▶ Exercise goal
An exact, complete copy of the entries is needed, with the pictures left out.

▶ Supplied records
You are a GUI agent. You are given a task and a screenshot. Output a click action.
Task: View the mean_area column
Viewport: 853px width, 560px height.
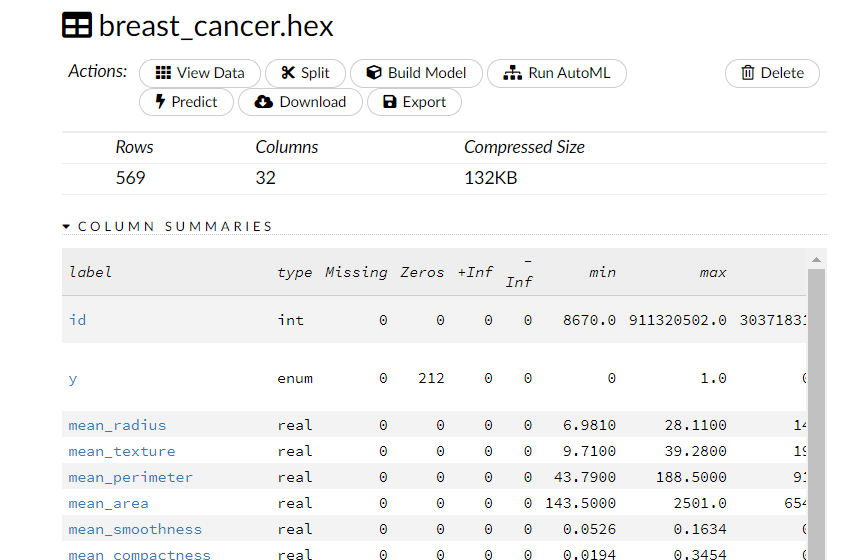[108, 503]
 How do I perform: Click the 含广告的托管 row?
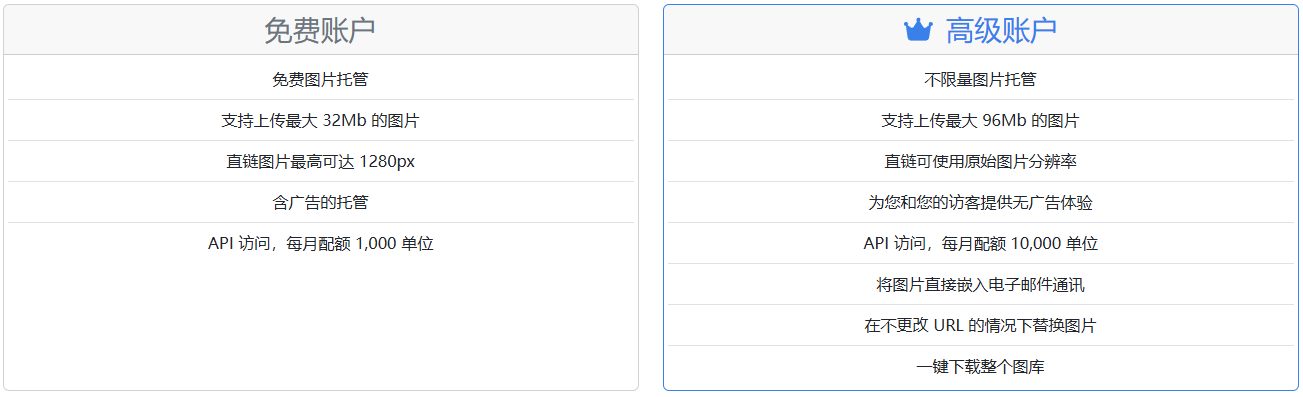pos(321,203)
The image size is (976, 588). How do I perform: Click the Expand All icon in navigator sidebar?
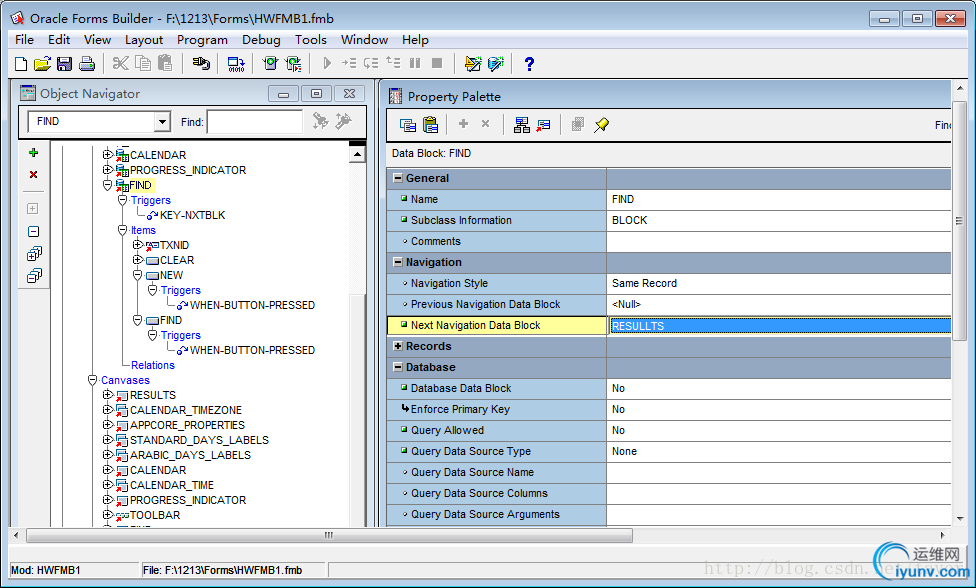[33, 254]
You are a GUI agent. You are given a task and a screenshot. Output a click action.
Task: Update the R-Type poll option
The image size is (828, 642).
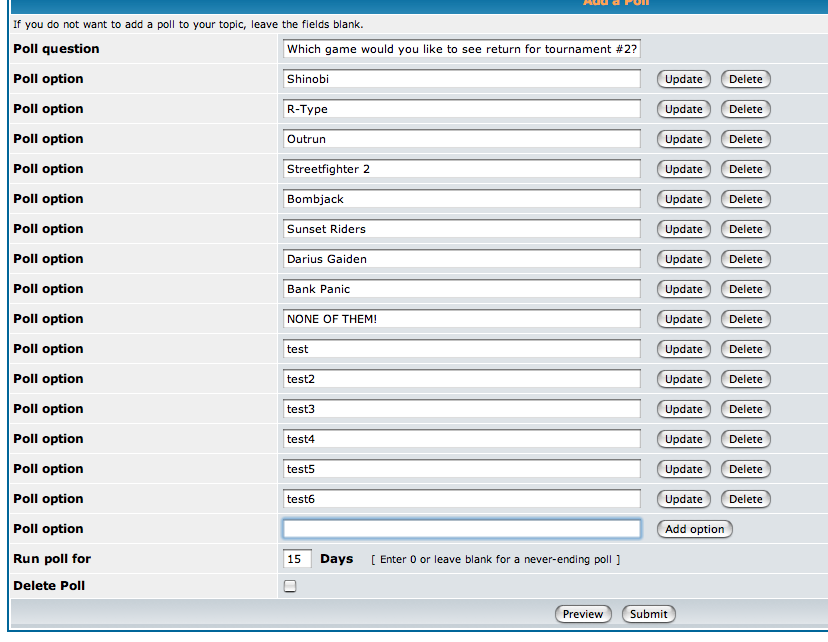click(683, 109)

▶ Result of this task
You are a GUI agent. You are given a task and a screenshot. Output a click action.
Task: View the mean_area column
Viewport: 853px width, 560px height.
[108, 503]
 How do I perform: Click the 含广告的托管 row?
pos(321,203)
The image size is (976, 588). How do I perform: Click the Expand All icon in navigator sidebar?
[33, 254]
You are a GUI agent. You are given a task and a screenshot. Output a click action.
Task: Update the R-Type poll option
The image size is (828, 642).
click(683, 109)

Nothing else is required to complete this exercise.